▸ STATED GOAL
Identify every line below that contains the string "section", and copy each one in full.
************
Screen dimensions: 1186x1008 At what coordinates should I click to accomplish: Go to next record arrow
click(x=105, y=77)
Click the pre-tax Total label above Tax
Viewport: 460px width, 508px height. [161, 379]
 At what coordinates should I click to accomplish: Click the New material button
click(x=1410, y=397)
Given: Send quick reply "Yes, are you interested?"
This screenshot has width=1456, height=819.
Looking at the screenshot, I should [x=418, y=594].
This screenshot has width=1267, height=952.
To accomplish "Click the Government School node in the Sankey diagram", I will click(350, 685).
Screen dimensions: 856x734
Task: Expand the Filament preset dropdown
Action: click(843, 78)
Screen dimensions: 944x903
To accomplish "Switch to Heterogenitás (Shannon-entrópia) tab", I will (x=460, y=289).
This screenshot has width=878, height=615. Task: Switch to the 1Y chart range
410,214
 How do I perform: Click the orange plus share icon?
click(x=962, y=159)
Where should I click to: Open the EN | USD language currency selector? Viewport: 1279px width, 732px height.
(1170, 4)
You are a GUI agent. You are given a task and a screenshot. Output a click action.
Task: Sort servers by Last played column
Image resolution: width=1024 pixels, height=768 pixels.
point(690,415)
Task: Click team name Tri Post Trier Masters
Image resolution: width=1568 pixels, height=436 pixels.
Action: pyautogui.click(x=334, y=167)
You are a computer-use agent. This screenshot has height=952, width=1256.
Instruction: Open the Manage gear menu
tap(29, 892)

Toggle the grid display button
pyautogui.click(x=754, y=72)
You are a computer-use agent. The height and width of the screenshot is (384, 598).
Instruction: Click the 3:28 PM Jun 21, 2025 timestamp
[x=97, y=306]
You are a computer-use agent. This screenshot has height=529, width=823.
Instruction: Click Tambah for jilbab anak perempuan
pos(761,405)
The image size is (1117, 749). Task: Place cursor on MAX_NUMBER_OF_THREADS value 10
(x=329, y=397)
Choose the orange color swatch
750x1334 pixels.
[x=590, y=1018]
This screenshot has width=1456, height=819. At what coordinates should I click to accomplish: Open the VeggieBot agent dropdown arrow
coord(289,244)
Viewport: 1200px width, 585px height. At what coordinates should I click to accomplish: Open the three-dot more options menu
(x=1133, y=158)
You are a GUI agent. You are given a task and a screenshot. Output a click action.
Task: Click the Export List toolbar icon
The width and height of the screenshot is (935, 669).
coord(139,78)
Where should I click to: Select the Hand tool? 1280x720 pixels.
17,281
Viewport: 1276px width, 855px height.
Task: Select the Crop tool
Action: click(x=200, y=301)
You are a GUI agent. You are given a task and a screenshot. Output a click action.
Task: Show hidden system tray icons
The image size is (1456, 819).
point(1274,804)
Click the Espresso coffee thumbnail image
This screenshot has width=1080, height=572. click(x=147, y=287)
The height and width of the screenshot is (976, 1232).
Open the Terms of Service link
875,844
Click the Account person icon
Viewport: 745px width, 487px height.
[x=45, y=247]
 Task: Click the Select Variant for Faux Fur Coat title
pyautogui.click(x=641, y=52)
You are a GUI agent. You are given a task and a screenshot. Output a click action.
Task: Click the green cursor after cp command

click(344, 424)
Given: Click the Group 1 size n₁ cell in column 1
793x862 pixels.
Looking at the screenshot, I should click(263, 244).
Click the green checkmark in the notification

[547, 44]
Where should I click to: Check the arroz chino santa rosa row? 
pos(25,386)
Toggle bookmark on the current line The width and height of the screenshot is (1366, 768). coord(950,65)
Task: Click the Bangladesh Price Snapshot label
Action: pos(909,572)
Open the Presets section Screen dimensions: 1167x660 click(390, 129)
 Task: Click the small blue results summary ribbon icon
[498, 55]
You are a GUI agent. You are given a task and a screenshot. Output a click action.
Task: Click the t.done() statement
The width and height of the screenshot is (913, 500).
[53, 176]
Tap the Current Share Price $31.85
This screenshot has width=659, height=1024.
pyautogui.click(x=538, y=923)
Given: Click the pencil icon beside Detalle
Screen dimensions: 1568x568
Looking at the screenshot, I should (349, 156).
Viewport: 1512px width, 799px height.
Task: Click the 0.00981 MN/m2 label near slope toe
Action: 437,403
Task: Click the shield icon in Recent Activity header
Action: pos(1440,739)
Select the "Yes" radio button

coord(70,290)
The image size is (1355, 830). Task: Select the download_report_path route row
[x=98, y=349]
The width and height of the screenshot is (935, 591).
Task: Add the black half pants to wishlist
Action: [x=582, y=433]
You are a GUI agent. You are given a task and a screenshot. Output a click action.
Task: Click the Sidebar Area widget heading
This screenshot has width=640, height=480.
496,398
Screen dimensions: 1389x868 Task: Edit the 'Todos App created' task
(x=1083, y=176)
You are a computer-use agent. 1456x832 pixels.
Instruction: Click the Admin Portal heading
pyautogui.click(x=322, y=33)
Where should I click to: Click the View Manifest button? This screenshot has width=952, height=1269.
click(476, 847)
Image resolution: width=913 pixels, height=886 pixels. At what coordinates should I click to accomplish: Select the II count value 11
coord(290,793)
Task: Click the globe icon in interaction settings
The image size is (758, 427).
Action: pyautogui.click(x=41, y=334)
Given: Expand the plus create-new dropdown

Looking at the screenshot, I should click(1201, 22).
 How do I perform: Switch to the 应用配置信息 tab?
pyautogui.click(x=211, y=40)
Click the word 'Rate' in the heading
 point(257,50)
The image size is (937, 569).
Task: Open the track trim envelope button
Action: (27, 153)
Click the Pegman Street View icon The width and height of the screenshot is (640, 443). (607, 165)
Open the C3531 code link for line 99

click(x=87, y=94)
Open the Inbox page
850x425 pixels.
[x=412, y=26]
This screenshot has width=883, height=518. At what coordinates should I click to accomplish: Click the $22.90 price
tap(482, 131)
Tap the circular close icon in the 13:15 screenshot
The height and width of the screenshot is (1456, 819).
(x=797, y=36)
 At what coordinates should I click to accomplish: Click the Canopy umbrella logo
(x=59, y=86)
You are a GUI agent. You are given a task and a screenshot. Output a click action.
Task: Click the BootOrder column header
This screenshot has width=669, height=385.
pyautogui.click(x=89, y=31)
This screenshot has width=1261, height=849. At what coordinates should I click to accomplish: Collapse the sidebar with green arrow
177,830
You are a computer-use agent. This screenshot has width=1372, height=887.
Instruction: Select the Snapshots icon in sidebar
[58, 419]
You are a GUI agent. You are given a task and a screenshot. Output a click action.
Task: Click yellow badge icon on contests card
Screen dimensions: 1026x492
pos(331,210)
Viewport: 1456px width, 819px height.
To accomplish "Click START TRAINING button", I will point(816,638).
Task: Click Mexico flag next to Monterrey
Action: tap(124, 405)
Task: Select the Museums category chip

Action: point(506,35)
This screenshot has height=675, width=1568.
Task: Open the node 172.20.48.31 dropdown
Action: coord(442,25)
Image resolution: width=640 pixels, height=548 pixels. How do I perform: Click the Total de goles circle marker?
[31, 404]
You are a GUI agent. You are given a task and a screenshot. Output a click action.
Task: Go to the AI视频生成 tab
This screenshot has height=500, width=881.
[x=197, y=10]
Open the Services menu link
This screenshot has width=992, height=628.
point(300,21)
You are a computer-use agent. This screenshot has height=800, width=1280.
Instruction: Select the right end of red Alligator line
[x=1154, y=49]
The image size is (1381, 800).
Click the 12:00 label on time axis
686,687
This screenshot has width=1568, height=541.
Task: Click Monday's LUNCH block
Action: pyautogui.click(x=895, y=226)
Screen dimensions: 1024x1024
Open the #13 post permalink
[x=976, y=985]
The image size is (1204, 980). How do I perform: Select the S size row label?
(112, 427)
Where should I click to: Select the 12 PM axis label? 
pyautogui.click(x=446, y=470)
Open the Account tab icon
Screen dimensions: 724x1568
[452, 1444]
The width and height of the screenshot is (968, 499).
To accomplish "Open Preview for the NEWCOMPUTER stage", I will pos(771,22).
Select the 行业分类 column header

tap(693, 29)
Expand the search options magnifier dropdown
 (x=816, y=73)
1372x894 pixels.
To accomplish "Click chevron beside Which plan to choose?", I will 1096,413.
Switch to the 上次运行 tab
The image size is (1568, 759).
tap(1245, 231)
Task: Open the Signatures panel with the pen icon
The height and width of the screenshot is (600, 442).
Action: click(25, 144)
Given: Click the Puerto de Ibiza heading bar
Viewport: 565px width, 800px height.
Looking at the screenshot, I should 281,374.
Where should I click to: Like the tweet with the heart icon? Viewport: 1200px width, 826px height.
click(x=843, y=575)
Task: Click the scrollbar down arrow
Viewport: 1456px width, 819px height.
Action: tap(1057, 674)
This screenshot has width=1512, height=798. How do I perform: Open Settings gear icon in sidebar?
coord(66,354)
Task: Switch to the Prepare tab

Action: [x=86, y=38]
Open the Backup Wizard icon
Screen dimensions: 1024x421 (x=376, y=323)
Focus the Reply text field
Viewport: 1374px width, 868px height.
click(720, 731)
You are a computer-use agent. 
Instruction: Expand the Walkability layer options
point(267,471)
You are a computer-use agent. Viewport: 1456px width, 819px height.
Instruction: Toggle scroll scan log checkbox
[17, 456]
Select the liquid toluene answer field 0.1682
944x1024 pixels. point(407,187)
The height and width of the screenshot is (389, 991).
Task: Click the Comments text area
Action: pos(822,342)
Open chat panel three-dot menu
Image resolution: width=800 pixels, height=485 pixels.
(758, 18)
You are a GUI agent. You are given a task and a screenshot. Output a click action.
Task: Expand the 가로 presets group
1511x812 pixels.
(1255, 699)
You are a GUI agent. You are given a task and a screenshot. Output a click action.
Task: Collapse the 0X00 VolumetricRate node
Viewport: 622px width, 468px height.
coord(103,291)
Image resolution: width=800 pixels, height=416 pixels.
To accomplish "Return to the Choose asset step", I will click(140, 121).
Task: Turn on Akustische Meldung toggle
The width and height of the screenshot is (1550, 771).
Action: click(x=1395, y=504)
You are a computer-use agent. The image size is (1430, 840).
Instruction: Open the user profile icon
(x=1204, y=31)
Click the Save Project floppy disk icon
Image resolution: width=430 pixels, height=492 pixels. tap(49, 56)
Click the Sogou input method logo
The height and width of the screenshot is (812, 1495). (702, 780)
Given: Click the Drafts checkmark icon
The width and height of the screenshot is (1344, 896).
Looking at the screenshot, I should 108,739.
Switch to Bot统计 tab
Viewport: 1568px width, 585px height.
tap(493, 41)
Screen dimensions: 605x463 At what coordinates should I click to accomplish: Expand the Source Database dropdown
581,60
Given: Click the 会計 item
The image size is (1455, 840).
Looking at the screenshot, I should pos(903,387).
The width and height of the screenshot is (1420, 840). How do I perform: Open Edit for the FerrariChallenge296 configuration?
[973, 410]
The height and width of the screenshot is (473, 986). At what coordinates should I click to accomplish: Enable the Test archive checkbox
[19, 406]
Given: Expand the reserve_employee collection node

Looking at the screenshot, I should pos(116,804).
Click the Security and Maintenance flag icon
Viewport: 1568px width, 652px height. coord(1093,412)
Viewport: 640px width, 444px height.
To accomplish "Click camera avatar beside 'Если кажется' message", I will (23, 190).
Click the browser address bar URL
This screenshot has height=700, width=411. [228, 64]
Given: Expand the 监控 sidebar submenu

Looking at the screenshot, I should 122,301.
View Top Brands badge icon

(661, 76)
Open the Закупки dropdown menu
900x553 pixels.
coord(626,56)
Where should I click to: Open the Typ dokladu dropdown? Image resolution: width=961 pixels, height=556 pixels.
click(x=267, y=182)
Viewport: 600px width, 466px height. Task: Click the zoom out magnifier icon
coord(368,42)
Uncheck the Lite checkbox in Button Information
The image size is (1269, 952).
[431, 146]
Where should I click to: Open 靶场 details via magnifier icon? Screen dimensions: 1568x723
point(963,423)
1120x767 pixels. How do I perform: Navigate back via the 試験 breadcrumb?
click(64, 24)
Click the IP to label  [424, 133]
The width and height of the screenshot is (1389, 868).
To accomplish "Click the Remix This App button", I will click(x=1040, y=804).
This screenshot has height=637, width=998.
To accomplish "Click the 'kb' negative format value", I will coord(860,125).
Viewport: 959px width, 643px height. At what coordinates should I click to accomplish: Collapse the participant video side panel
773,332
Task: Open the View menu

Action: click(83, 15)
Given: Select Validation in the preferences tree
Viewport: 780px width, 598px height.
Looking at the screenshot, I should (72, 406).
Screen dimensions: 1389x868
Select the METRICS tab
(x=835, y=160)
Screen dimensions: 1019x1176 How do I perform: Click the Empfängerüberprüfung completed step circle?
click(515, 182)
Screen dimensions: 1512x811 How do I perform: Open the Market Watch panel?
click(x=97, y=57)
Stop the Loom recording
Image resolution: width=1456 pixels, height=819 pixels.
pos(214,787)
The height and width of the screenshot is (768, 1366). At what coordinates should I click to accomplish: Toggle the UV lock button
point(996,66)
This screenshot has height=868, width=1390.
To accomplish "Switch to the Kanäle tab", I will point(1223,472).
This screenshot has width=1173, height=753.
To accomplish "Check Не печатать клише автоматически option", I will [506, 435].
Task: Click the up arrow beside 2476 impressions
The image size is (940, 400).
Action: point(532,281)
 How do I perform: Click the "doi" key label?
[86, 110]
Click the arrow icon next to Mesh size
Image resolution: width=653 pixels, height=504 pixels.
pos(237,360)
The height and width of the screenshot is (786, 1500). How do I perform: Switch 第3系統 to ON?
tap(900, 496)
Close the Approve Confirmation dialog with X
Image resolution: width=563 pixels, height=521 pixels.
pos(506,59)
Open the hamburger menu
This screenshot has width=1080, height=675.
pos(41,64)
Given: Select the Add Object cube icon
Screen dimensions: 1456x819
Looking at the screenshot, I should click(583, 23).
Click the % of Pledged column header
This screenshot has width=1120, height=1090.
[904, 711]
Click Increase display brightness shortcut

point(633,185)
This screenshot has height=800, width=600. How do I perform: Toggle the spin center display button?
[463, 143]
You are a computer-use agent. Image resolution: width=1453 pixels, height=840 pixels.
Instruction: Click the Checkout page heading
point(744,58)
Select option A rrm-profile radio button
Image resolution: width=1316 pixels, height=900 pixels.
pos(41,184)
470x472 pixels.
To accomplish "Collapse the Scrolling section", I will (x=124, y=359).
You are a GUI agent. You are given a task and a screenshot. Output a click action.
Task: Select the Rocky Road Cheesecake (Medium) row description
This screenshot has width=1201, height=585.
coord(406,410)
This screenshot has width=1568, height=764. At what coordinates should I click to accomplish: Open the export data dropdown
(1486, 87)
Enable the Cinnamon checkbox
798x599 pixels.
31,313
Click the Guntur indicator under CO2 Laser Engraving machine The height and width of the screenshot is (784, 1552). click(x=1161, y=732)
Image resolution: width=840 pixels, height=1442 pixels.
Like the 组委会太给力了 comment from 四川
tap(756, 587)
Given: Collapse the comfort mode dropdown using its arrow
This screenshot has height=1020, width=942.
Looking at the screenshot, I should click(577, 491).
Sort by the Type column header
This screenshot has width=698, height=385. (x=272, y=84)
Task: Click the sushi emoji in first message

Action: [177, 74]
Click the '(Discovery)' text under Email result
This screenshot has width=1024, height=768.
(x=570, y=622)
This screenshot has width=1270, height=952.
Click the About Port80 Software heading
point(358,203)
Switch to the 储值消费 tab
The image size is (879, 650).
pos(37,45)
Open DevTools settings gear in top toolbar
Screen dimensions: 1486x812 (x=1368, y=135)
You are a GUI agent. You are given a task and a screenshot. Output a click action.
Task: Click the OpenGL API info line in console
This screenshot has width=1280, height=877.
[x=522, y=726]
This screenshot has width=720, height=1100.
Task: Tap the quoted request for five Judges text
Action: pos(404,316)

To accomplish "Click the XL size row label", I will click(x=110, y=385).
************
▸ RESPONSE TO THE TASK
Open the Presets section Screen dimensions: 1167x660 click(390, 129)
To accomplish "Collapse the Scrolling section", I will (x=124, y=359).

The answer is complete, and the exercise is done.